Einen weiteren Spitzenwert erzielt der Fußball bei den Zahlen von Vereinen und Mitgliedern. Mit  2.750 Clubs liegt er weit vor Tennis (1.840), Pferdesport (1.710), Schwimmen (1.170) und Wassersport (1.050). Darin sind 1.055.000 Aktive organisiert (gegenüber 742.000 Tennisspielern, 206.000 Schwimmern und 126.000 Reitern). Halbwegs mithalten kann da einzig die Fitnessbranche mit 883.000 Aktiven in 3.660 Studios.[14]  Insgesamt liegt die Zahl der Sportvereinigungen bei etwa 28.000.[15]

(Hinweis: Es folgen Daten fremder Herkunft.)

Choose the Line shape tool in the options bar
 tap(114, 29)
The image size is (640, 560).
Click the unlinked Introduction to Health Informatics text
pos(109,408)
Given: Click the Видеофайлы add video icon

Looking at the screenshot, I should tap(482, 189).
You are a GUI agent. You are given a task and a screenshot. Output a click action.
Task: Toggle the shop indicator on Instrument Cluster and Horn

[1] Vgl. CBS: Rapportage Sport, Den Haag/Heerlen 2008, S. 12. An dem 360 Seiten starken Bericht waren verschiedene Institutionen beteiligt. Neben dem Centraal Bureau voor de Statistiek (CBS), das als eigentlicher Herausgeber gilt, sind dies das WJH Mulierinstituut für wissenschaftliche Sportforschung, die Dachorganisation der landesweiten Sportverbände NOC*NSF, das staatliche Institut TNO voor Kwaliteit van Leven, die Universitäten von Utrecht, Tilburg sowie UvA und VU aus Amsterdam, die DSP Groep, die Forschung und Beratung für niederländische Behörden verrichtet, sowie das Institut für Mobilitätspolitik, Konsumenten und Sicherheit. Der aktuelle Report von 2008 ist die dritte Auflage nach 2003 und 2006. Sie basiert auf Daten aus dem Zeitraum 2003 bis 2008. Künftig soll die Erhebung alle vier Jahre statt finden.

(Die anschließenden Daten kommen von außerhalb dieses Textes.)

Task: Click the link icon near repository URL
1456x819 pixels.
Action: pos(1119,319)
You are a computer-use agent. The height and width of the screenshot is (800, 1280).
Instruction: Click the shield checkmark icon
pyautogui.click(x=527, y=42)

[2] Vgl. WJH Mulierinstituut: Sportdeelname. Een crossnationale vergelijking, Factsheet, ´s-Hertogenbosch 2010, S. 1, Onlineversion. An der Spitze stehen die Schweiz, Neuseeland und Schweden mit je 85 Prozent, dahinter Finnland mit 84 Prozent, Norwegen (82 %), Australien (80 %) und Großbritannien (78 %).
[3] Vgl. ebd. An erster Stelle steht auch hier die Schweiz (70 %), gefolgt von Neuseeland (67 %), Finnland (62 %) und Schweden (60 %).
[4] Vgl. WJH Mulierinstituut: Sportdeelname, Een crossnationale vergelijking, ´s-Hertogenbosch 2010, Onlineversion.
[5] Vgl. ebd.: S. 18.
[6] Vgl. CBS: Rapportage Sport, Den Haag/Heerlen 2008, S. 83, Onlineversion. Die Zahlen gelten für 2007. Eine neue Studie ist in Arbeit.
[7] Vgl. ebd. Das Wachstum verläuft dabei in den letzten Jahren zunehmend schneller. 1999 lag die Quote bei 13 %, 2003 bei 17 %.
[8] Vgl. ebd.
[9] Vgl. Bureau Duodecim: Populariteitsindex Sport 2010, Den Haag 2010, S.1, Onlineversion. Gemessen wird das Interesse nicht allein an TV-Minuten oder Einschaltquoten, sondern am Verhalten sportaffiner Menschen. Maßgeblich dafür ist nicht zuletzt die Eingabe entsprechender Begriffe in Online-Suchmaschinen. Die Popularität einer Sportart setzt sich damit aus zwei Komponenten zusammen, wobei der Interesse-Index deutlich schwerer wiegt (70 %) als derjenige aktiver Teilnahme (30 %).
[10] Vgl. ebd.: S.2.
[11] Vgl. ebd.: S. 1.
[12] Vgl. CBS: Rapportage Sport, Den Haag/Heerlen 2008, S. 83, Onlineversion.
[13] Vgl. WJH Mulierinstituut: Sportdeelname, Een crossnationale vergelijking, ´s-Hertogenbosch 2010, Onlineversion.
[14] CBS: Sportclubs en -scholen; leden, cursisten, exploitatie, Den Haag/Heerlen 2008, Onlineversion.
[15] WJH Mulierinstituut: Sportdeelname, Een crossnationale vergelijking, ´s-Hertogenbosch 2010, S.6,  Onlineversion.